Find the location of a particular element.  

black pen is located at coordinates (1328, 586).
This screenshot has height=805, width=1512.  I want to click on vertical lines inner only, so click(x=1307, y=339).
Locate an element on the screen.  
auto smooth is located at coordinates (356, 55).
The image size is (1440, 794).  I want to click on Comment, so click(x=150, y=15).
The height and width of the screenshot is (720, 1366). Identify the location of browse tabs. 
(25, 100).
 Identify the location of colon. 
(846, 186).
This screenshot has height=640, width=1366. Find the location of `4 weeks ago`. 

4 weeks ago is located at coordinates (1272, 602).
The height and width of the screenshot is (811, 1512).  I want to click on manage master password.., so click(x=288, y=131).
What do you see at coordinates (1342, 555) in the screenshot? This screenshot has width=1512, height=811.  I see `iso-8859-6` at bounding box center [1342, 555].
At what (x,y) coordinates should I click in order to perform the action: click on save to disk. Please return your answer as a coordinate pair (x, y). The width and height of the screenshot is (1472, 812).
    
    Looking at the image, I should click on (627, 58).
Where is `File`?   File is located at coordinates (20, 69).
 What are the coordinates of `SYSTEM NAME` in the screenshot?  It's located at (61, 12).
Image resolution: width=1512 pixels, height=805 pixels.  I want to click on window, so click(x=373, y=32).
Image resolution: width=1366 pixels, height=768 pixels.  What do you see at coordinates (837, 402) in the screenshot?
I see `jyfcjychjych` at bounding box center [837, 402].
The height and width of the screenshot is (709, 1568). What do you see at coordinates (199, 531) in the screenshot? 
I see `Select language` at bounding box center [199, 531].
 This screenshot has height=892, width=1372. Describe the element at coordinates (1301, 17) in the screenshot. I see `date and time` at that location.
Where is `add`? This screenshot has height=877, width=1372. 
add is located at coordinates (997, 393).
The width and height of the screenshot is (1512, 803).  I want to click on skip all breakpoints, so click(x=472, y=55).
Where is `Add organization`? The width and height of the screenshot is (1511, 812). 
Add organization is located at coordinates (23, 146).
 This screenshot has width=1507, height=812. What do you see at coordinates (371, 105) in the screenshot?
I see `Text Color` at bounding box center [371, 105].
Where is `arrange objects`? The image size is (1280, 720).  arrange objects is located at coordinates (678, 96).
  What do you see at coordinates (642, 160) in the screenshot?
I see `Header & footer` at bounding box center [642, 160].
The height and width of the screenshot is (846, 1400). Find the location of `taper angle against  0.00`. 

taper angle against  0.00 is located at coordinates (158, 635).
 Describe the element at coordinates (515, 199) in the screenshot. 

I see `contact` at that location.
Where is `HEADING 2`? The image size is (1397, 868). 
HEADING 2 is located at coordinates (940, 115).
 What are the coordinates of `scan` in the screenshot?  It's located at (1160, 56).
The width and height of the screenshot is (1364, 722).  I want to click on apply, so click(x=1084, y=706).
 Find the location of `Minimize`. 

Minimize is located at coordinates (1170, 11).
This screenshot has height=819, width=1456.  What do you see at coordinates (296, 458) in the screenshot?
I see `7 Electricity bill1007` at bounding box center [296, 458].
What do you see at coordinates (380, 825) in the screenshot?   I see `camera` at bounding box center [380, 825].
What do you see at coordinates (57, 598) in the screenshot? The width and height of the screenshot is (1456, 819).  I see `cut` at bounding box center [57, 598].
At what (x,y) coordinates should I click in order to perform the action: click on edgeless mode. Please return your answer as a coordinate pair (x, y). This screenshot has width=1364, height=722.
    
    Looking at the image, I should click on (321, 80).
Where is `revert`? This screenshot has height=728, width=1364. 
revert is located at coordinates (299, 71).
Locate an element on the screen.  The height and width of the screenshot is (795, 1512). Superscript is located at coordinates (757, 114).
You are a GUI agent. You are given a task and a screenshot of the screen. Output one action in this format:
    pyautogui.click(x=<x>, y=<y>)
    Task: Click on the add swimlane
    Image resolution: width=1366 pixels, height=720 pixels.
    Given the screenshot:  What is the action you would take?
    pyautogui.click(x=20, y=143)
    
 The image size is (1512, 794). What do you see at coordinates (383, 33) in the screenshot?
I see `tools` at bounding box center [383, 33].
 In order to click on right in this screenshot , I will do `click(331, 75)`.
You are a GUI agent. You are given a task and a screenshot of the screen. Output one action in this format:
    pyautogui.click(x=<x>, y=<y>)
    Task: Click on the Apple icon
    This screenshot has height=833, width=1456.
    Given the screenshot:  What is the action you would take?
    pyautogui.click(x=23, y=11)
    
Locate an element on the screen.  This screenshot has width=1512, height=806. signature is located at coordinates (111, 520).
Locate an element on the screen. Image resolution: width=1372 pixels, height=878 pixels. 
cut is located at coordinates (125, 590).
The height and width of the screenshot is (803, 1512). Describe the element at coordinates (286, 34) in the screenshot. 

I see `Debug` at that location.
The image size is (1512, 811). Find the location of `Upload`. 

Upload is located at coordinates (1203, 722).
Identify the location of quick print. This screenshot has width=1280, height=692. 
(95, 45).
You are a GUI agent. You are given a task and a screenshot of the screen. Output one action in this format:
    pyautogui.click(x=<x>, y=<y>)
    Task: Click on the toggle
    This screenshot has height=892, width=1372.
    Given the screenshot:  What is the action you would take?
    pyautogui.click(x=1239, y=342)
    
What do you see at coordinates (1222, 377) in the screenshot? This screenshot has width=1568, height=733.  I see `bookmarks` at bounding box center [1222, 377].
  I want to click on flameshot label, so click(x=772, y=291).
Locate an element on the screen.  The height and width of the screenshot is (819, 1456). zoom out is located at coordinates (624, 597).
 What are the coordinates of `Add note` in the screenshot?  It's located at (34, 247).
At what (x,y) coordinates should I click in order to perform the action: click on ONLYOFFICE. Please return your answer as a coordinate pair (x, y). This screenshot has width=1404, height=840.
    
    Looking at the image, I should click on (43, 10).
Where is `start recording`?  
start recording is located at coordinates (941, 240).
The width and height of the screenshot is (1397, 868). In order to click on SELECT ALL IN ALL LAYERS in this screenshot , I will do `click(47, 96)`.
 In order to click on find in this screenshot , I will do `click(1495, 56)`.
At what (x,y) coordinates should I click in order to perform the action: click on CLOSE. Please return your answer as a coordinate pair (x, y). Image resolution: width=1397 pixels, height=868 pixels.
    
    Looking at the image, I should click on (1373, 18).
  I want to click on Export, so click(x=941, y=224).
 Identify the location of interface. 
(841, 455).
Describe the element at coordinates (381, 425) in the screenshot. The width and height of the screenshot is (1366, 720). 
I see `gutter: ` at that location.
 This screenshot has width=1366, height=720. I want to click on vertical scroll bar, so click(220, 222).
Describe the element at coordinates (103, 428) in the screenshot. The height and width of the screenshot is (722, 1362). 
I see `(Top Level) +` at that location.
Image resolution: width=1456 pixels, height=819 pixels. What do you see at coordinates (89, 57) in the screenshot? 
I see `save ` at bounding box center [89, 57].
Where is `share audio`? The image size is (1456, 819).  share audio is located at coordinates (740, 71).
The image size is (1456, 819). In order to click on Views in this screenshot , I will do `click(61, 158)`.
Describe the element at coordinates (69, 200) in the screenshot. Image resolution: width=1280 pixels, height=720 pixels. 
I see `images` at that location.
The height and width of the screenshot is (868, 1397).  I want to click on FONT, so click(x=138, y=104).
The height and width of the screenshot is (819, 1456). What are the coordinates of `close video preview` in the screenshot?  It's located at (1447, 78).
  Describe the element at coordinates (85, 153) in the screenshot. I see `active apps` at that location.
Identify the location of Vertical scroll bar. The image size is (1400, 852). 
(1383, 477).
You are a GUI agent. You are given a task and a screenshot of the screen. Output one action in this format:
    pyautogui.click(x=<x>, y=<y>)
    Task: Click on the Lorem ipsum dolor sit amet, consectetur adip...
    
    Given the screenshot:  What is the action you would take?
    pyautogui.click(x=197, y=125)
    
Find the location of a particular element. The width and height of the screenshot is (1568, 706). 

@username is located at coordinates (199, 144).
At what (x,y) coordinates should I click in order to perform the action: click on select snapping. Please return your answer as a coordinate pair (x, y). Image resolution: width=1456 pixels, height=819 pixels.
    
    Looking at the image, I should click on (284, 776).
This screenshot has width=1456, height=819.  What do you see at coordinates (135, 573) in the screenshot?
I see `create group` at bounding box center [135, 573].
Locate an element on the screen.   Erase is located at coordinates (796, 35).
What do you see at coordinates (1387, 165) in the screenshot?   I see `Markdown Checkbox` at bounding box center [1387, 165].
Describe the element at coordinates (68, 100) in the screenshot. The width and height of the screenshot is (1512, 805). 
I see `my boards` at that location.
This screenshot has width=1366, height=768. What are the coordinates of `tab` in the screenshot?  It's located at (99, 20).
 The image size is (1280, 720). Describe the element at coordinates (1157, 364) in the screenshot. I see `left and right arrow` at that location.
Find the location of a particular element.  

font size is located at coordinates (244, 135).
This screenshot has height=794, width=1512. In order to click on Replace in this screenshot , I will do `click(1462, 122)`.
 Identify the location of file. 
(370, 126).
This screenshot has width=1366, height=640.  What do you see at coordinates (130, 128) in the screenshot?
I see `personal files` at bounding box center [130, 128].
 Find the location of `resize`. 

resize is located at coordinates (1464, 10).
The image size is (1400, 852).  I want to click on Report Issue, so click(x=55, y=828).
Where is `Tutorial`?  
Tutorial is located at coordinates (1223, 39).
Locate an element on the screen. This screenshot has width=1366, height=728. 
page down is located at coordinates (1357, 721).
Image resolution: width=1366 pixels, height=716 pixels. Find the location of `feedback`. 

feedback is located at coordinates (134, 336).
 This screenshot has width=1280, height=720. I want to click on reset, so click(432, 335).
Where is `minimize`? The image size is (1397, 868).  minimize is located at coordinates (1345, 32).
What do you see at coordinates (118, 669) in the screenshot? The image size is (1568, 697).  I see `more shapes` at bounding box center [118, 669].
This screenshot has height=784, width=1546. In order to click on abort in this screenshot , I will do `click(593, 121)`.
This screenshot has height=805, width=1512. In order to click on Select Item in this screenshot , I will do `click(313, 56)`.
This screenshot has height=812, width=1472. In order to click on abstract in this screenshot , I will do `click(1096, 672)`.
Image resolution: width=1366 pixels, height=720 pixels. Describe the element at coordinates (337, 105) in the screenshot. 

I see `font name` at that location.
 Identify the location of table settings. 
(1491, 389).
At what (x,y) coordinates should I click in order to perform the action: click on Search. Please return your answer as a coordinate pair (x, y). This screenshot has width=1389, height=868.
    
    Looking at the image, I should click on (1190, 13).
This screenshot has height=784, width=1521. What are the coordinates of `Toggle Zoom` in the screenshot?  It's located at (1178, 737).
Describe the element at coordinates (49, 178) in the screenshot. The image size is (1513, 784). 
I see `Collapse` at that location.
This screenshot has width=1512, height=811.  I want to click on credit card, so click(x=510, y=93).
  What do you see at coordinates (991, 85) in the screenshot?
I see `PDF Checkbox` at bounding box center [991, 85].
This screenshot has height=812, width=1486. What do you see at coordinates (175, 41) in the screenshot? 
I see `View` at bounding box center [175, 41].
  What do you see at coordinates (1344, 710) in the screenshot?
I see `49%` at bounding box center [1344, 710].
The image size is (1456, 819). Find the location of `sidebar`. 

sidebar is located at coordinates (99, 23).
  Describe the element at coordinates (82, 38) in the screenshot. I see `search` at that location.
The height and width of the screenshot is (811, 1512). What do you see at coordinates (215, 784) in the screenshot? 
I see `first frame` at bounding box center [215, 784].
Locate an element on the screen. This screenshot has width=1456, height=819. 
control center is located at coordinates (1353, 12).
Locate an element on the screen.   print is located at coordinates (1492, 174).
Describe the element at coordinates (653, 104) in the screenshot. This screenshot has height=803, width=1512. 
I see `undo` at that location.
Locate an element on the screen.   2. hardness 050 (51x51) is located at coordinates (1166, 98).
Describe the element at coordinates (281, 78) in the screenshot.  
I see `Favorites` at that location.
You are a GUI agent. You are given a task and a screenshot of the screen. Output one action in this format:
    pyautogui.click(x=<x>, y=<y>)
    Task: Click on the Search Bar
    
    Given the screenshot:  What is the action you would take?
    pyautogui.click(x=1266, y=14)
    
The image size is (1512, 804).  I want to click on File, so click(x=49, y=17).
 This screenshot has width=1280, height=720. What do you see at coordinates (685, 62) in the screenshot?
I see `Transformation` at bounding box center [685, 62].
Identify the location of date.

_Written problem_. Rewrite the listing from its first line through the line containing "so click(x=288, y=131).", inclusive, with "screenshot" changed to "capture" and everything else left as is.

_Full response_.
Find the location of a particular element.  

black pen is located at coordinates (1328, 586).
This capture has height=805, width=1512.  I want to click on vertical lines inner only, so click(x=1307, y=339).
Locate an element on the screen.  
auto smooth is located at coordinates (356, 55).
The image size is (1440, 794).  I want to click on Comment, so click(x=150, y=15).
The height and width of the capture is (720, 1366). Identify the location of browse tabs. 
(25, 100).
 Identify the location of colon. 
(846, 186).
This capture has height=640, width=1366. Find the location of `4 weeks ago`. 

4 weeks ago is located at coordinates (1272, 602).
The height and width of the capture is (811, 1512).  I want to click on manage master password.., so click(x=288, y=131).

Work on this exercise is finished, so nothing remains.